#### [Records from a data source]
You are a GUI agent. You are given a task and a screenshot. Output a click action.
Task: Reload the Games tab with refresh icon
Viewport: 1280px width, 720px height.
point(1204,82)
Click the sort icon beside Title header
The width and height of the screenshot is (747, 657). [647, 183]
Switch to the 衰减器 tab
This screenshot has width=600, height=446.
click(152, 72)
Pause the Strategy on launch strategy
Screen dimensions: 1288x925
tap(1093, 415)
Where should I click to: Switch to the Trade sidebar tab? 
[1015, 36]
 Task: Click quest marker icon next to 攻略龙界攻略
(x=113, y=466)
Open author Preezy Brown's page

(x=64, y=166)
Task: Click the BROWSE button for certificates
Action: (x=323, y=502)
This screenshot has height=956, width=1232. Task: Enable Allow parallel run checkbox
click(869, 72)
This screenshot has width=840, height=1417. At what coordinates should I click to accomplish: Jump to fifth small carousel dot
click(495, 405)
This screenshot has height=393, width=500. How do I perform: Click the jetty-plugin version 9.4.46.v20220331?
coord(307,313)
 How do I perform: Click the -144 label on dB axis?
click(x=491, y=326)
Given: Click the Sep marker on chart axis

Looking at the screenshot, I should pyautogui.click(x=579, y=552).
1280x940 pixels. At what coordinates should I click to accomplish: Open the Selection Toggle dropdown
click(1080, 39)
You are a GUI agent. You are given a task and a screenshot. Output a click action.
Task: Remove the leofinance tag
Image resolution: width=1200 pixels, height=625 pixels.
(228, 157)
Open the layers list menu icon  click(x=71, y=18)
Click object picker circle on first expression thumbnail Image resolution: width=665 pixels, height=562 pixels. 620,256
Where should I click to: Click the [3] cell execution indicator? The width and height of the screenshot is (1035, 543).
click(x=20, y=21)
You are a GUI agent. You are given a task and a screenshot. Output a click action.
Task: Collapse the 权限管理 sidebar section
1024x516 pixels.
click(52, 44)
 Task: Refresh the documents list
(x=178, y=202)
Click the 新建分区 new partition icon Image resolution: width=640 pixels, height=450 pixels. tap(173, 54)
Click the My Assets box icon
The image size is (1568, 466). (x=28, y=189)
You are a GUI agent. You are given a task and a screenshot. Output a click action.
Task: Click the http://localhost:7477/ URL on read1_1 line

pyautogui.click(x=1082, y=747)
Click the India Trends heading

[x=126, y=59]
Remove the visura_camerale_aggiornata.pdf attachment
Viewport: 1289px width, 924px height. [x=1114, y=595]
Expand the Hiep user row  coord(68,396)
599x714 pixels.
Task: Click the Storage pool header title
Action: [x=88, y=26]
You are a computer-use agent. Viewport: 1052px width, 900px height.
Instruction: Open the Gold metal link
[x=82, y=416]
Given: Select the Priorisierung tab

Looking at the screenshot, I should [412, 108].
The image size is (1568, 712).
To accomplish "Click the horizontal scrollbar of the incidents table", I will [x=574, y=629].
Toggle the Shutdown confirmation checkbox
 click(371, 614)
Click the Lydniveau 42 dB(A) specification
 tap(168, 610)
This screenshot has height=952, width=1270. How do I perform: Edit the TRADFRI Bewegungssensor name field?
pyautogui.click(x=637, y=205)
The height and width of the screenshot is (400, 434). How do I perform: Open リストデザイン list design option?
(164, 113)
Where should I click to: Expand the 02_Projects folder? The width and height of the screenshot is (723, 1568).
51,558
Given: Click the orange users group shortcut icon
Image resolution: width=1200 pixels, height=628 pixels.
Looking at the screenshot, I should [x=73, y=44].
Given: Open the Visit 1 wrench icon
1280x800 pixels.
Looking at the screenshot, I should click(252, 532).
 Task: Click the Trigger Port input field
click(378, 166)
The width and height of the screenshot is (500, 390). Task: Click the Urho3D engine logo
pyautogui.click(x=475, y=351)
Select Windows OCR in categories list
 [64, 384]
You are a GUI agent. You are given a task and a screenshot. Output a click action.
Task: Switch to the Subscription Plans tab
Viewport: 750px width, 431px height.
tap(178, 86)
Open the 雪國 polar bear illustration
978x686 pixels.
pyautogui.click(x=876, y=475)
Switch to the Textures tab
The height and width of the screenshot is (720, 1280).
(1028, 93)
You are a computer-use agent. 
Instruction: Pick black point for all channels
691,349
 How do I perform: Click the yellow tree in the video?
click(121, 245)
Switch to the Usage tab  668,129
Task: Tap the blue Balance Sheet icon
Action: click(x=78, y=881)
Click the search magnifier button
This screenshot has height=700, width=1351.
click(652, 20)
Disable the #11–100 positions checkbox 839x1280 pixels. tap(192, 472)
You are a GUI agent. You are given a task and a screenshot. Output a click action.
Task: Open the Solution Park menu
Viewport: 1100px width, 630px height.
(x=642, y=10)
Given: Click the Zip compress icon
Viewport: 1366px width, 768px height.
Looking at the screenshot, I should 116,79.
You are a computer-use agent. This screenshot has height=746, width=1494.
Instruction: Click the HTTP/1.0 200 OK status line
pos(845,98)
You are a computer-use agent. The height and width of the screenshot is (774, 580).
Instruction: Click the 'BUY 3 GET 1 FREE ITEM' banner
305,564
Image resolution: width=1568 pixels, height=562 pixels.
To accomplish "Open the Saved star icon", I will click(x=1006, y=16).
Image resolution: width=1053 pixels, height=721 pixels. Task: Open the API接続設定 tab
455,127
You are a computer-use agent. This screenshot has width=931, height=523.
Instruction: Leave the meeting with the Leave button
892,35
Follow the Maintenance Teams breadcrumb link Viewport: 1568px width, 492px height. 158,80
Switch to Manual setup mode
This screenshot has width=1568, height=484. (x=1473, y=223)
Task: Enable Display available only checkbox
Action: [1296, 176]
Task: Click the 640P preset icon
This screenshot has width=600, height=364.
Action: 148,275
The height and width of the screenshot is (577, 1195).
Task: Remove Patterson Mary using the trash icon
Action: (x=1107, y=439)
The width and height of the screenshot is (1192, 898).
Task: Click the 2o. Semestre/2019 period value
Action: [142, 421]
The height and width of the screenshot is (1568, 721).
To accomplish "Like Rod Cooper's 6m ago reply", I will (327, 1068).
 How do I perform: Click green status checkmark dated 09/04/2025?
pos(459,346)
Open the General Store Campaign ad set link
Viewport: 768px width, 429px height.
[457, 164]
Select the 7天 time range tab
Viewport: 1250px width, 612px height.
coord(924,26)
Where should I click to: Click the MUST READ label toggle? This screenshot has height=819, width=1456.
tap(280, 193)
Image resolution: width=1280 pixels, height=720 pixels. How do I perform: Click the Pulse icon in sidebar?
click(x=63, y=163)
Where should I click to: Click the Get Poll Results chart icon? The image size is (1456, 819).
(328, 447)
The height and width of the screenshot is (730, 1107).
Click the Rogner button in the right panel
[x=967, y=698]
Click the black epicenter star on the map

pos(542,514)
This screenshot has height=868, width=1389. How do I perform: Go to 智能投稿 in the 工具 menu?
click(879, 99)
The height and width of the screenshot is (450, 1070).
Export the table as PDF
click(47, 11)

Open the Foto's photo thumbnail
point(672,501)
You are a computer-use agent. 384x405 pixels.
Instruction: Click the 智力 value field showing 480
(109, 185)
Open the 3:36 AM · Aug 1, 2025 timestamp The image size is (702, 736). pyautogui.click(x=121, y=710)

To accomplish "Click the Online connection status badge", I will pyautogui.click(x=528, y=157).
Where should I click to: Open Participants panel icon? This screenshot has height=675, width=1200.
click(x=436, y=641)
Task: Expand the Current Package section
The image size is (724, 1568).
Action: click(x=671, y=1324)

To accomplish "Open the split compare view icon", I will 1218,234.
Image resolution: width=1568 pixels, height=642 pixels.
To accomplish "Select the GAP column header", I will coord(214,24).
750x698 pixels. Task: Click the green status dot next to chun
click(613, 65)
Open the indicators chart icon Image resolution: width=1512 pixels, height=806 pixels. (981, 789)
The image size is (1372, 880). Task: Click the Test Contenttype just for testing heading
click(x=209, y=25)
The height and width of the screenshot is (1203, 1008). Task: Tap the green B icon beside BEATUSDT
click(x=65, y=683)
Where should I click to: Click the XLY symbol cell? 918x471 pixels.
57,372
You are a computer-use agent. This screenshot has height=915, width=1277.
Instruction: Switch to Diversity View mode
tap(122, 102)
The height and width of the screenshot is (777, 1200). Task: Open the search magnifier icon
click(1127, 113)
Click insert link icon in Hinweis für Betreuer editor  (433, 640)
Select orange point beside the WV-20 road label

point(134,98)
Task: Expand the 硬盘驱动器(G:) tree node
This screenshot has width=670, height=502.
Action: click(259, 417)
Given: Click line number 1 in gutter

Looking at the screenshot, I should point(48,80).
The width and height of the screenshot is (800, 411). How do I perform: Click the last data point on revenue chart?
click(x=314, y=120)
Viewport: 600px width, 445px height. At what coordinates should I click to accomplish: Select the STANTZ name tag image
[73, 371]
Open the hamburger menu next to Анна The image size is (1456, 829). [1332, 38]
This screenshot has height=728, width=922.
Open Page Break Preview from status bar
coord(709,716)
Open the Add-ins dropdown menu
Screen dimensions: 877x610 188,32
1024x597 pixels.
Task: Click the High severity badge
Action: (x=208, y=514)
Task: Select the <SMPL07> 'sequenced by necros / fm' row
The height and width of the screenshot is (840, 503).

#### [Problem to work on]
From the entries above, print the lines beginning at the one with "Where should I click to: Expand" and stopping after the one with "Image resolution: width=1568 pixels, height=562", exactly as written and with nothing else.

#### [Response]
Where should I click to: Expand the 02_Projects folder? The width and height of the screenshot is (723, 1568).
51,558
Given: Click the orange users group shortcut icon
Image resolution: width=1200 pixels, height=628 pixels.
Looking at the screenshot, I should [x=73, y=44].
Given: Open the Visit 1 wrench icon
1280x800 pixels.
Looking at the screenshot, I should click(252, 532).
 Task: Click the Trigger Port input field
click(378, 166)
The width and height of the screenshot is (500, 390). Task: Click the Urho3D engine logo
pyautogui.click(x=475, y=351)
Select Windows OCR in categories list
 [64, 384]
You are a GUI agent. You are given a task and a screenshot. Output a click action.
Task: Switch to the Subscription Plans tab
Viewport: 750px width, 431px height.
tap(178, 86)
Open the 雪國 polar bear illustration
978x686 pixels.
pyautogui.click(x=876, y=475)
Switch to the Textures tab
The height and width of the screenshot is (720, 1280).
(1028, 93)
You are a computer-use agent. 
Instruction: Pick black point for all channels
691,349
 How do I perform: Click the yellow tree in the video?
click(121, 245)
Switch to the Usage tab  668,129
Task: Tap the blue Balance Sheet icon
Action: click(x=78, y=881)
Click the search magnifier button
This screenshot has height=700, width=1351.
click(652, 20)
Disable the #11–100 positions checkbox 839x1280 pixels. tap(192, 472)
You are a GUI agent. You are given a task and a screenshot. Output a click action.
Task: Open the Solution Park menu
Viewport: 1100px width, 630px height.
(x=642, y=10)
Given: Click the Zip compress icon
Viewport: 1366px width, 768px height.
Looking at the screenshot, I should 116,79.
You are a computer-use agent. This screenshot has height=746, width=1494.
Instruction: Click the HTTP/1.0 200 OK status line
pos(845,98)
You are a computer-use agent. The height and width of the screenshot is (774, 580).
Instruction: Click the 'BUY 3 GET 1 FREE ITEM' banner
305,564
Image resolution: width=1568 pixels, height=562 pixels.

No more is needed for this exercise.